With Billings at the helm, the snowboard and skateboard programs at SSWSC have grown, facilities have improved and the coaches have never been more educated. 

“She’s just put in an incredible amount of energy into the club, top to bottom,” SSWSC Athletic Director Dave Stewart. “For me, the biggest legacy is recruiting and training this high quality staff. If you look at the coaches she has, I believe she put together the highest quality coaching staff for snowboarding in the country.”



Billings has hired most of the current snowboarding coaches and fought to get donors and fundraising money to send them to expensive training courses. The knowledge and success of the snowboard staff helped the SSWSC earn Snowboarding Club of the Year by US Ski and Snowboard in 2017. 

“That was a big accomplishment,” Billings said. “We were recognized. I say ‘we’ because it’s not just me. It takes everybody to make a great program, obviously with a lot of help from the head coaches.”

Some of the more obvious things Billings leaves behind include the terrain park at Howelsen Hill Ski Area that is home to jumps and features that are friendly for kids of all sizes, ages and abilities. She was also the founder of Slash and Burn, the banked slalom event now held at Steamboat Resort put on by the SSWSC and Powder Tools. 

Seven years ago, the SSWSC hosted a United States of America Snowboard and Freeski Association (USASA) banked slalom event. The course took so much time, money and effort to create that Billings came up with the idea of hosting a local’s race on the course when USASA was done with it. With that, Slash and Burn was born. Billings has also been a huge proponent behind keeping the halfpipe at Steamboat Resort by finding funding and donors.

Stewart said Billings had a “whatever it takes approach” when it came to improving the snowboard program. 

While Billings has been coaching and directing the club for a decade, her involvement goes back much further. She competed with the SSWSC when she was younger before becoming a U.S. snowboard team member. 

Schaffrick’s story is similar. She, too, grew up in Steamboat and competed for the club. Like Billings, Schaffrick competed for the U.S. National team. When she was done competing, she sought out coaching as a way to stay connected to the sport. She joined the SSWSC coaching staff in 2016 and has held the head freestyle snowboard coach position for four years. 

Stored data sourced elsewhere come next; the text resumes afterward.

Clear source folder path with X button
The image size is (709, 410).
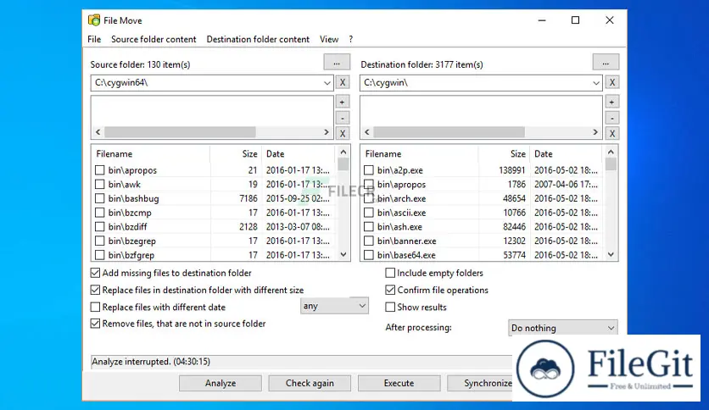pyautogui.click(x=343, y=83)
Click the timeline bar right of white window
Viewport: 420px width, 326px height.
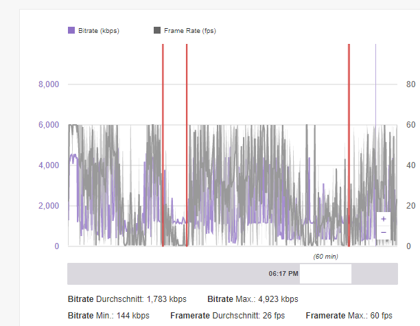(x=374, y=273)
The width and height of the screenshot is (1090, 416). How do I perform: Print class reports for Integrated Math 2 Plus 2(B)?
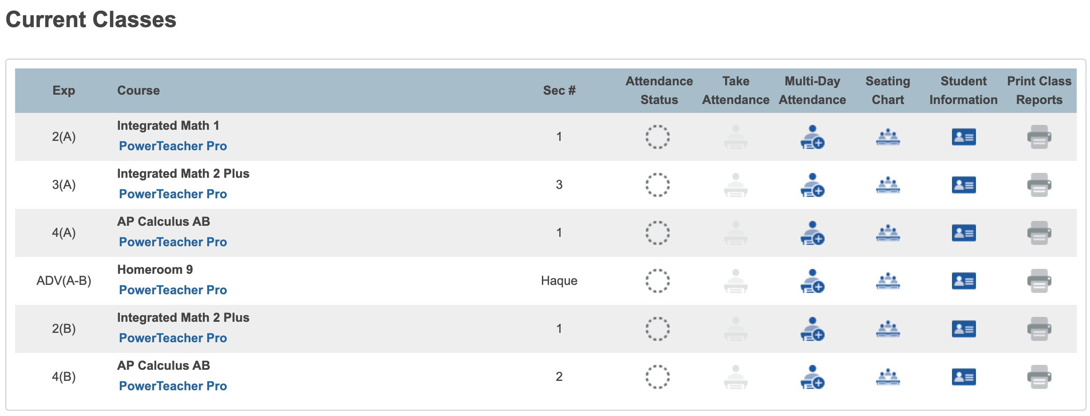[1039, 329]
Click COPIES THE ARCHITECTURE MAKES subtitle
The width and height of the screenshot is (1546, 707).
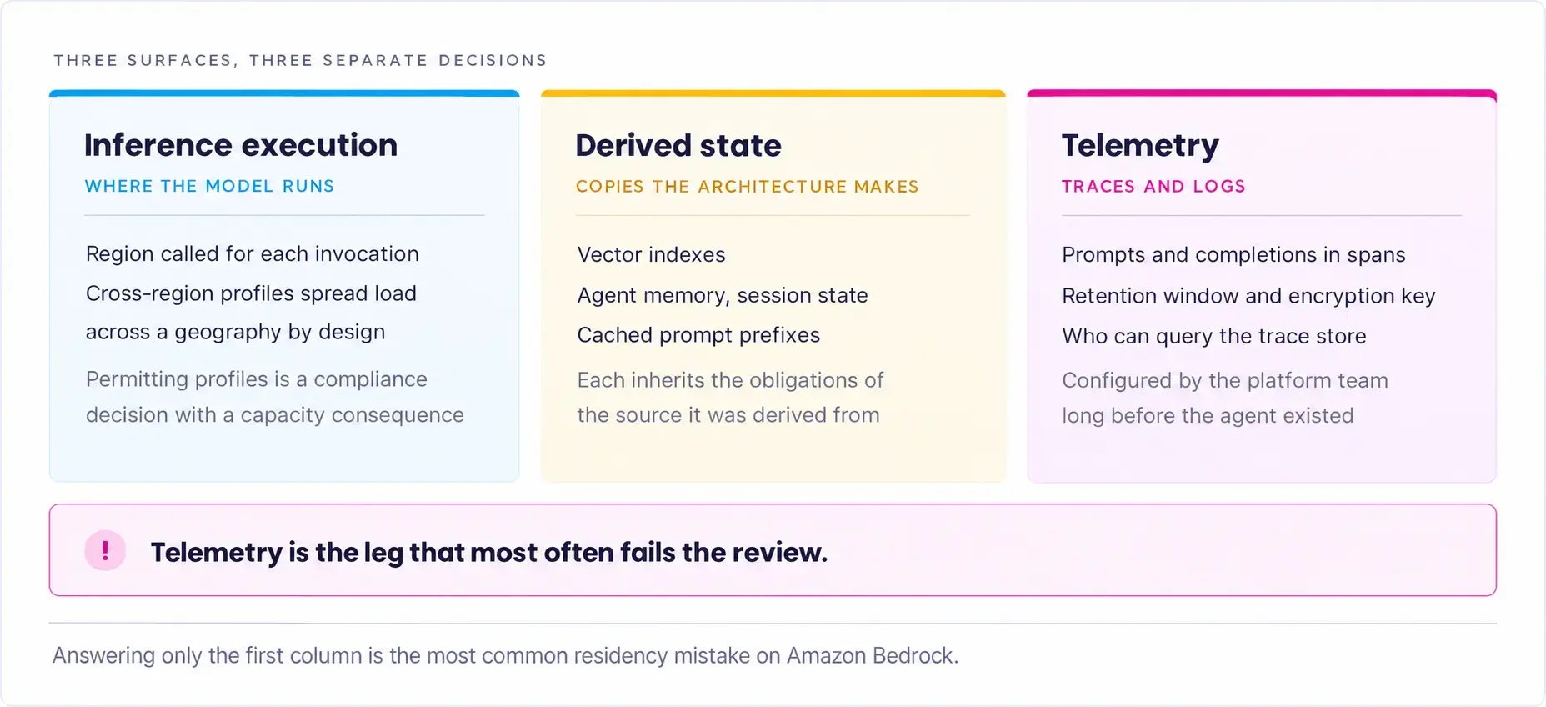click(x=747, y=187)
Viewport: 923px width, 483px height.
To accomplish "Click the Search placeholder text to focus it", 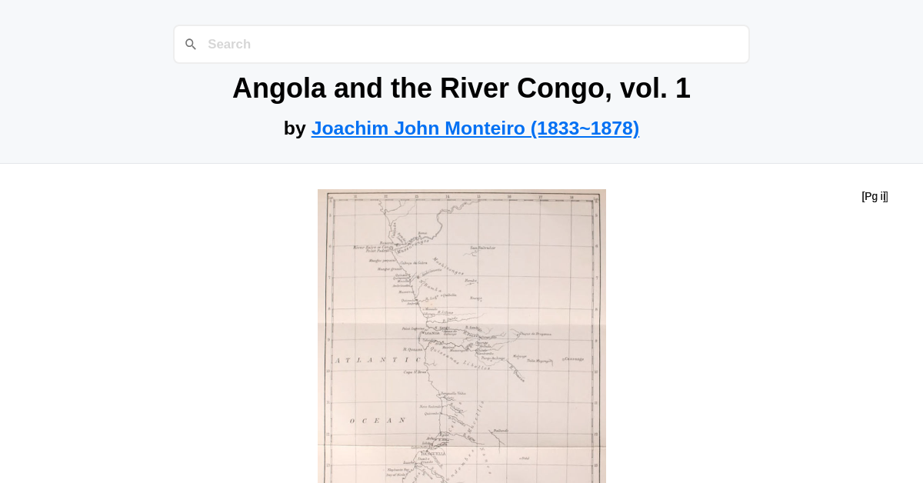I will [229, 44].
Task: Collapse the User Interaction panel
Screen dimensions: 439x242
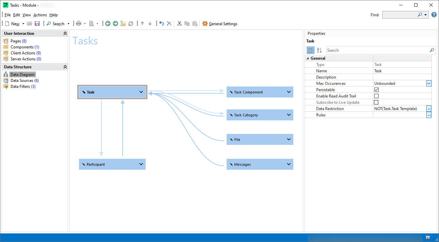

Maddy Schaffrick, formerly the head freestyle snowboarding coach at the Steamboat Springs Winter Sports Club, is taking on the role as director of Snowboarding.
Courtesy Photo

Billings felt it was important to pass on the program to someone who knew it well and cared about it as much as she did. She thinks Schaffrick is the perfect fit.

“She has that hands-on experience with the club, with our families, with the athletes, and she’s also learned a lot form Tori over the last few years,” Stewart said. “She’s worked directly with her and is ready to step up into that role and carry that forward.”